● **EXCERPTED PASSAGE**
────────────────

Friday, December 28, 2012

Anniversary Triangles under construction

This is the start of a quilt that I hope to have completed by August 2013.  More than enough time, right?  

I downloaded this set of log cabin patterns from Quilter's Newsletter last year (2011) with the intention of working through a log cabin quilt.  Life happens, the log cabin quilt didn't.  I made excuses: my scraps don't match for a log cabin; my scraps are too matchy for a log cabin; I don't really feel like cutting all those strips out.  

This past August 2012, my brother finally got married.  I made a fabric wreath for their shower, which used way less fabric than I planned.  But guess what?  Now I had all these 1" to 1.5" strips left over that are perfect for a log cabin quilt.   The other perfect part about all these fabric strips is the colors coordinate! 
Strips, strips, and more strips!  This is only half the amount....


Without really having a design plan into place, I've started the foundation piecing process.  I had to switch out my newer HP printer for my older HP printer to run the foundation piecing paper through, but I finally printed out 40 of the triangle pieces.  After I started piecing, I realized it was a good thing I picked the triangle, because I have exactly 10 prints to work with - 6 blue and 4 yellow/orange.   

8 completed pieces in 2 weeks.  
I don't have enough of the pieced pieces to try out a large pattern yet.  

I debated about using a coloring sheet, but realized that for me, it's easier to move them around on the floor.  

My only issues so far:  
  • While I need 10 strips per triangle, I only have 10 different fabrics to work with at this point.  I think though that in the end, having only 10 will help pull it together.
  • This fabric is very thin.  I cut the strips from the fat quarters you buy at Joanns.  They are not the best quality even though they are 100% cotton.  
  • Some of my strips are a little bit short or not wide enough, but I'm making it work.  
Really, even though the fabric is very thin, it's working well with the foundation paper. I will probably leave the paper rather than tear it off to help give the fabric a little more support.  

This is start.  Looking forward to the finish! 

Collegiate Quilts - University of Arizona


My husband is a die-hard University of Arizona fan, possibly more so than I am a huge Texas A&M fan.  He spent four wonderful years there getting his undergraduate degree, and visits the university when the opportunity presents itself.  (In fact, 2012 was the first year we did not take a vacation to Tucson.)   So when I found this University of Arizona quilt kit at the 2008 International Quilt Festival in Houston, I snapped it up immediately.

────────────────

● **GIVEN ENTRIES**
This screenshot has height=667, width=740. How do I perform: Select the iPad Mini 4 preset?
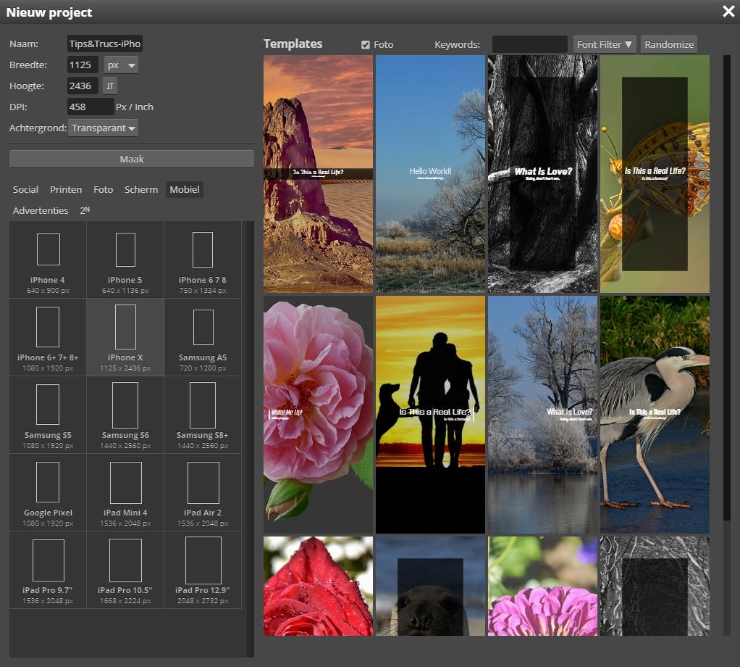click(125, 483)
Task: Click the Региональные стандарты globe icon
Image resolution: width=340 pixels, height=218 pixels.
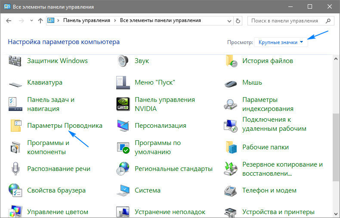Action: click(123, 169)
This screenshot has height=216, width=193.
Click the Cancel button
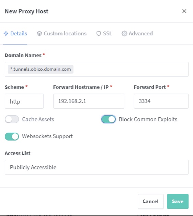151,201
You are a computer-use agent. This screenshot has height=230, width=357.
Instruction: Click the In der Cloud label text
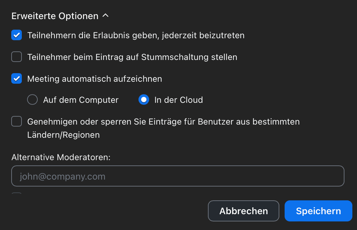point(179,100)
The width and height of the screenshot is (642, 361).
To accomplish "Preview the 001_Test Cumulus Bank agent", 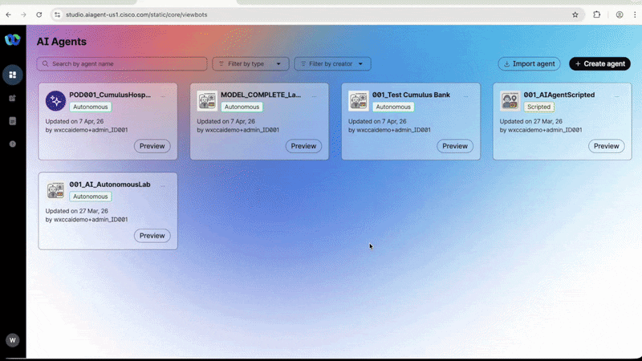I will (x=455, y=146).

────────────────

● **ASSIGNED TASK 1**
Reproduce the quilting blog post from "I don't have" up to and including "little more support.".
● **ASSIGNED TASK 2**
Pick up the quilting blog post after its final sentence and keep writing it.

● **WRITTEN RESPONSE 1**
I don't have enough of the pieced pieces to try out a large pattern yet.  

I debated about using a coloring sheet, but realized that for me, it's easier to move them around on the floor.  

My only issues so far:  
  • While I need 10 strips per triangle, I only have 10 different fabrics to work with at this point.  I think though that in the end, having only 10 will help pull it together.
  • This fabric is very thin.  I cut the strips from the fat quarters you buy at Joanns.  They are not the best quality even though they are 100% cotton.  
  • Some of my strips are a little bit short or not wide enough, but I'm making it work.  
Really, even though the fabric is very thin, it's working well with the foundation paper. I will probably leave the paper rather than tear it off to help give the fabric a little more support.

● **WRITTEN RESPONSE 2**
The original pattern in the kit
The quilt kit was put together by Varsity Quilts. All of the lap quilt kits include four fabric squares embroidered with various school logos and the fabric needed to piece the front.  You can choose to purchase coordinating backing or by your own.  The University of Arizona logos in the kit included the big ‘A’, Wilbur (the mascot), ‘Arizona Wildcats’ and a basketball with the ‘A’.  (At one point, the school held a regular spot in the upper NCAA March Madness brackets.)  

Making the quilt took a little longer than planned – almost a year after purchasing.  Considering it is made up of larger blocks and a fairly simple pattern, it was almost embarrassing in how long it took me to get it together.  
My notes and measurements for the pattern change.
Haha!  That's my camera strap making an appearance.

The original design included with the kit showed the top and bottom boarders being the same size blue and red squares as the inner nine patch blocks.  I thought it was too repetitive and kind of boring, so switched to a large white square set on point with a primarily red fabric with little blue boxes on it.  These two fabrics were left over from a baby quilt I’d prepared for my niece that summer - must have been serendipitous because the fabrics matched the kit fabrics perfectly. 



Perfect for my husband's Arizona obsession!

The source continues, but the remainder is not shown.